▸ TASK
From the entries below, please output exactly the lines starting at the one containing "Task: Go to" and ending at the one containing "Click the teal feature status icon", both included.

▸ RECORDS TO USE

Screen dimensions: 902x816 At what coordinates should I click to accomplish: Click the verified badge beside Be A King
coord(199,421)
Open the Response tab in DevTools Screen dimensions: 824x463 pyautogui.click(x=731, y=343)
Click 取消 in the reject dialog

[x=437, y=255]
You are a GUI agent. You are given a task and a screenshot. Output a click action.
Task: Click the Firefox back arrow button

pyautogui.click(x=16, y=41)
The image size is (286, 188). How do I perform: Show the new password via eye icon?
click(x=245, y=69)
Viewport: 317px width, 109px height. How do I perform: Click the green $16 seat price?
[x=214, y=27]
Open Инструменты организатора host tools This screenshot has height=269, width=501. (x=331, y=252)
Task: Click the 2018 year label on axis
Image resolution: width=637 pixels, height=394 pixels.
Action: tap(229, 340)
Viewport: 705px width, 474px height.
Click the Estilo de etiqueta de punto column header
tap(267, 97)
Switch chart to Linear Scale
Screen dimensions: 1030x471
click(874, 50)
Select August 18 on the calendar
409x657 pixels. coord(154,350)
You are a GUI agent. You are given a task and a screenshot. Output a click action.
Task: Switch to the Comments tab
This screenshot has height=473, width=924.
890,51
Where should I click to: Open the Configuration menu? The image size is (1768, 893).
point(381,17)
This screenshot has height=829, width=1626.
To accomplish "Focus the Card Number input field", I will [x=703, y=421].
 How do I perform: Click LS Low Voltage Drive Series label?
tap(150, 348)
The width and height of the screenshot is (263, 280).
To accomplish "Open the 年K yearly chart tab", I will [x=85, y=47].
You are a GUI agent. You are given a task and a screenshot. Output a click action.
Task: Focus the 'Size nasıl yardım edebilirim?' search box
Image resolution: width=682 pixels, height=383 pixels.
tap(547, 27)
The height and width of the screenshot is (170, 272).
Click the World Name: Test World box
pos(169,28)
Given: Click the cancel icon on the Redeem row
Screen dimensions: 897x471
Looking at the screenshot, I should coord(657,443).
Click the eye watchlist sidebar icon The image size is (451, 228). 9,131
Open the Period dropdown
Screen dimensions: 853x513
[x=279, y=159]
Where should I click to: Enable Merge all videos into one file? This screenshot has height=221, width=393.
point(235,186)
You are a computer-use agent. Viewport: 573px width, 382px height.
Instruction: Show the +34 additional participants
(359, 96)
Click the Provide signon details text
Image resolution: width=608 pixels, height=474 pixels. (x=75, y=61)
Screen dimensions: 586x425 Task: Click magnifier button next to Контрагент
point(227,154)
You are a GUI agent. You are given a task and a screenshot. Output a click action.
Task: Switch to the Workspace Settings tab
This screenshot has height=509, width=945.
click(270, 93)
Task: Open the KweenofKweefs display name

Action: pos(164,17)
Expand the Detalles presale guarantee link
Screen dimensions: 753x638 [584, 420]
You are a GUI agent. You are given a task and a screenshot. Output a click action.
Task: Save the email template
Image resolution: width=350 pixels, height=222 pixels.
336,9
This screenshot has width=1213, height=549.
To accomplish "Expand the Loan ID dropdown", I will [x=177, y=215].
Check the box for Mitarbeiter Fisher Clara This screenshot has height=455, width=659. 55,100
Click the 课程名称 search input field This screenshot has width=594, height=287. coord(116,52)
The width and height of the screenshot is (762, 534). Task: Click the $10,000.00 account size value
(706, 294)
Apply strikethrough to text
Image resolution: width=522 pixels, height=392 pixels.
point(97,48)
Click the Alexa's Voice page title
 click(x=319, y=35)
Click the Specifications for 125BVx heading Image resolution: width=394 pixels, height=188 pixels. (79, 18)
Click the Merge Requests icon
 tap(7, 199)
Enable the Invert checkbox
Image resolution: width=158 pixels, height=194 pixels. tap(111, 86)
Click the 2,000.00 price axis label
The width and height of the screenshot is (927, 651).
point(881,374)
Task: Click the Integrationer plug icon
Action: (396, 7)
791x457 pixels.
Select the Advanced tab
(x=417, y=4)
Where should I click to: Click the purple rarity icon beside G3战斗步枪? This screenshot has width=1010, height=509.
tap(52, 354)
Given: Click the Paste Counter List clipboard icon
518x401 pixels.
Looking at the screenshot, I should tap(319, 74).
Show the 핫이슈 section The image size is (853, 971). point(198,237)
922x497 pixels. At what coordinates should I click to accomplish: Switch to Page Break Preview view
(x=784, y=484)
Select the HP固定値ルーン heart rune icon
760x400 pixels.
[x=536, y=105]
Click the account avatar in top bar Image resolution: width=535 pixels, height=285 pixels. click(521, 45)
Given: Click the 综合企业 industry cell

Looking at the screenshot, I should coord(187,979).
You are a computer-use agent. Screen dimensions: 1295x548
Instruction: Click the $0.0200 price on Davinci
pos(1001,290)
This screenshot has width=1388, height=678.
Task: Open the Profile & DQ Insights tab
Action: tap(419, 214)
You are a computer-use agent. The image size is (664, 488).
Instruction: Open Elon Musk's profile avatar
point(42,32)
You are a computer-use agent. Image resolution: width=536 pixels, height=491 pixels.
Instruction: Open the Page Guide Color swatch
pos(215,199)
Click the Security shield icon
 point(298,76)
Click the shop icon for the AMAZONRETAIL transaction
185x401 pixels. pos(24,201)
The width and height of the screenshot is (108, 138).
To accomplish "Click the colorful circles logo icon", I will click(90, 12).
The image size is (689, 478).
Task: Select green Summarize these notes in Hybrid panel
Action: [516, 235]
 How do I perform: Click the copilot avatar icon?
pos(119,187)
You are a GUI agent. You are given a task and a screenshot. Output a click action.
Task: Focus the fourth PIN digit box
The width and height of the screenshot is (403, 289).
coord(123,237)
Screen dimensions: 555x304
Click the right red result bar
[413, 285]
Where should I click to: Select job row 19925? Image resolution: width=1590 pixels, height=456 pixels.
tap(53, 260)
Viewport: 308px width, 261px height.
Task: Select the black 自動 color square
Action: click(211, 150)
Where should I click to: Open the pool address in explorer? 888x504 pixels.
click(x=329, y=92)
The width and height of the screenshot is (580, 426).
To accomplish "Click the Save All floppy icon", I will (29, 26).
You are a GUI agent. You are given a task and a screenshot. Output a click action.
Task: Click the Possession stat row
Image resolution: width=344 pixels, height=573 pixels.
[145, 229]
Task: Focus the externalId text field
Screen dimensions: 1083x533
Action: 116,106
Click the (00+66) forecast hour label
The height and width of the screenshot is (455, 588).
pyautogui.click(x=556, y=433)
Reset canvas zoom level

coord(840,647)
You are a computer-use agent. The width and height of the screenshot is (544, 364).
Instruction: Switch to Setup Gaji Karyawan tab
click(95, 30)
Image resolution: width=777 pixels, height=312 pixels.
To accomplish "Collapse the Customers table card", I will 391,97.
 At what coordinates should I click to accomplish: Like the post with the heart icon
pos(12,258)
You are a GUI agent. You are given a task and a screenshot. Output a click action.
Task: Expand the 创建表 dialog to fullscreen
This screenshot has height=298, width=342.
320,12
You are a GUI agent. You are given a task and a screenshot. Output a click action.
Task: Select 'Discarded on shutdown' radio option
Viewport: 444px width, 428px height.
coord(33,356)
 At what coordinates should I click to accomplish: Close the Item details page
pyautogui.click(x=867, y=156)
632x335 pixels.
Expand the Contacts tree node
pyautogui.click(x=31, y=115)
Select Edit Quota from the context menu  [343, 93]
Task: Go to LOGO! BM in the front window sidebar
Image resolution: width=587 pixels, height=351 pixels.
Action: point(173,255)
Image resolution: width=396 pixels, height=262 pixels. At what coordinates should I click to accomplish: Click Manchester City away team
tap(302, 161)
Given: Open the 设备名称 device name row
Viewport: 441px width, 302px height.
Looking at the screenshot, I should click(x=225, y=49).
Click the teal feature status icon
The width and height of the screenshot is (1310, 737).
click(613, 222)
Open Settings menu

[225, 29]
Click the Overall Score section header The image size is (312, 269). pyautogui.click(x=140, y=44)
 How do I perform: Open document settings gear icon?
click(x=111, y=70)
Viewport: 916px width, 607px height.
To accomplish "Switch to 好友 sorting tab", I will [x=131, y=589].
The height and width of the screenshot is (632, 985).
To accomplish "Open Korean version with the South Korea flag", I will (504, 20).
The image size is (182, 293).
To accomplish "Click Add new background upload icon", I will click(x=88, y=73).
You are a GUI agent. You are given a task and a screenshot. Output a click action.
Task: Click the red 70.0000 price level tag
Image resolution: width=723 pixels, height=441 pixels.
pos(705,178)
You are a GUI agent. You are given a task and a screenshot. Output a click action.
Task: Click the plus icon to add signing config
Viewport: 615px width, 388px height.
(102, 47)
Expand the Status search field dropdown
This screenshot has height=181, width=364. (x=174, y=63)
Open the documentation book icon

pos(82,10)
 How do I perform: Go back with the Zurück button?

▸ PROBLEM SOLUTION
Task: Go to LOGO! BM in the front window sidebar
Image resolution: width=587 pixels, height=351 pixels.
Action: point(173,255)
Image resolution: width=396 pixels, height=262 pixels. At what coordinates should I click to accomplish: Click Manchester City away team
tap(302, 161)
Given: Open the 设备名称 device name row
Viewport: 441px width, 302px height.
Looking at the screenshot, I should click(x=225, y=49).
Click the teal feature status icon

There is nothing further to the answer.